For transmission electron microscopy (TEM) PBMCs were thawed as described and washed once with PBS. Cells were chemically fixed as a cell pellet in 3% glutaraldehyde in 0.1M sodium phosphate buffer (pH 7.3) for 24 hours at 4°C, rinsed in 0.1M sodium phosphate buffer, and post-fixed in 1% osmium tetroxide in the same buffer for 1 hour at room temperature. The cells were dehydrated in a graded series of ethanol, transitioned with toluene, followed by infiltration and embedding in epoxy resin EPON 812 (Polysciences,Inc.). Following heat polymerization of the EPON blocks, semi-thin sections of 1000-2000nm thickness were cut and stained with 1% toluidine blue for visualization by light microscopy. Thin sections of selected areas were cut at a thickness of approximately 70-100nm (pale gold interference color) with a diamond knife (DIATOME), placed on 200 mesh copper grids, and dried at 60°C for 10 minutes.
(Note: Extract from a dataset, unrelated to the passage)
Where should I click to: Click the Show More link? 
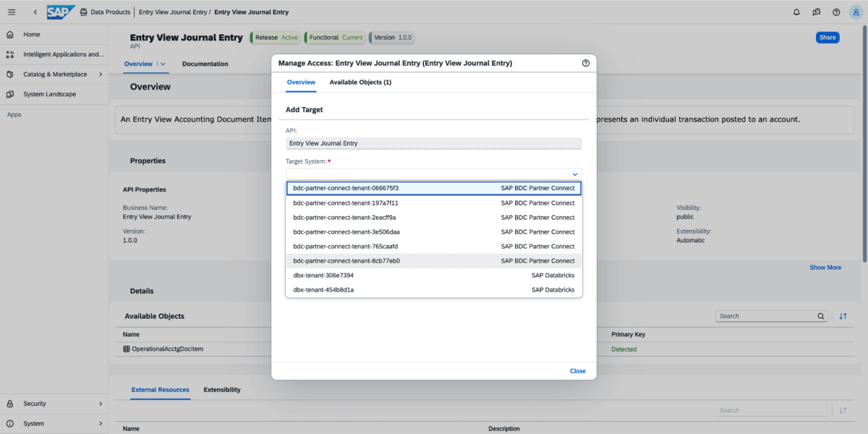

To impart electron contrast, the sections were stained with a saturated solution of uranyl acetate for 10 minutes followed by Reynold’s lead citrate for 2 minutes. The sections were examined with a transmission electron microscope (JEOL JEM-1400 Plus TEM) using a lanthanum hexaboride cathode (DENKA) operating at an accelerating voltage of 60-80 keV. Images were acquired using an AMT NanoSprint12: 12 Megapixel CMOS TEM Camera (Advanced Microscopy Techniques).

Immunofluorescence

For fluorescence detection of cytochrome c and CD3, cells were stained as described previously (Wang et al., 2020). Briefly, PBMCs were thawed and immediately placed on a glass microscope slide using a Cytospin 2 centrifuge (Shandon). After centrifugation, the cell monolayer was fixed with 10% formalin and air-dried. Cells were permeabilized with 0.3% Triton X-100 in PBS for 10 min and blocked with 3% BSA for 45 min. Cells were then incubated with primary antibodies against cytochrome c (BD Biosciences, cat.no. 556432) and CD3 (Dako, cat.no. A0452) at 4°C overnight. Fluorescent staining was performed for 30 min at room temperature using highly cross-adsorbed Alexa Fluor 488 and 594 secondary antibodies (Invitrogen). Cells were washed three times in PBS after each incubation step. Following, cells were covered with mounting medium containing DAPI nuclear stain (Sigma-Aldrich) and sealed with a coverslip. Imaging was performed with a DeltaVision Elite microscope system (GE Healthcare), equipped with a Scientific CMOS camera (Chip size: 2560 × 2160 pixels), an UltraFast solid-state illumination, a 60x (N.A. 1.42) oil immersion objective and the UltimateFocus module. Single image slices were acquired and deconvolved (Softworx, Applied Precision). Image preparation and analysis was performed using Fiji (https://fiji.sc/Fiji). Intensity profiles were measured using ‘Analyze’ and ‘Plot Profile’ on contrast adjusted images. Fluorescence intensities were normalized and plotted in colors corresponding to displayed images.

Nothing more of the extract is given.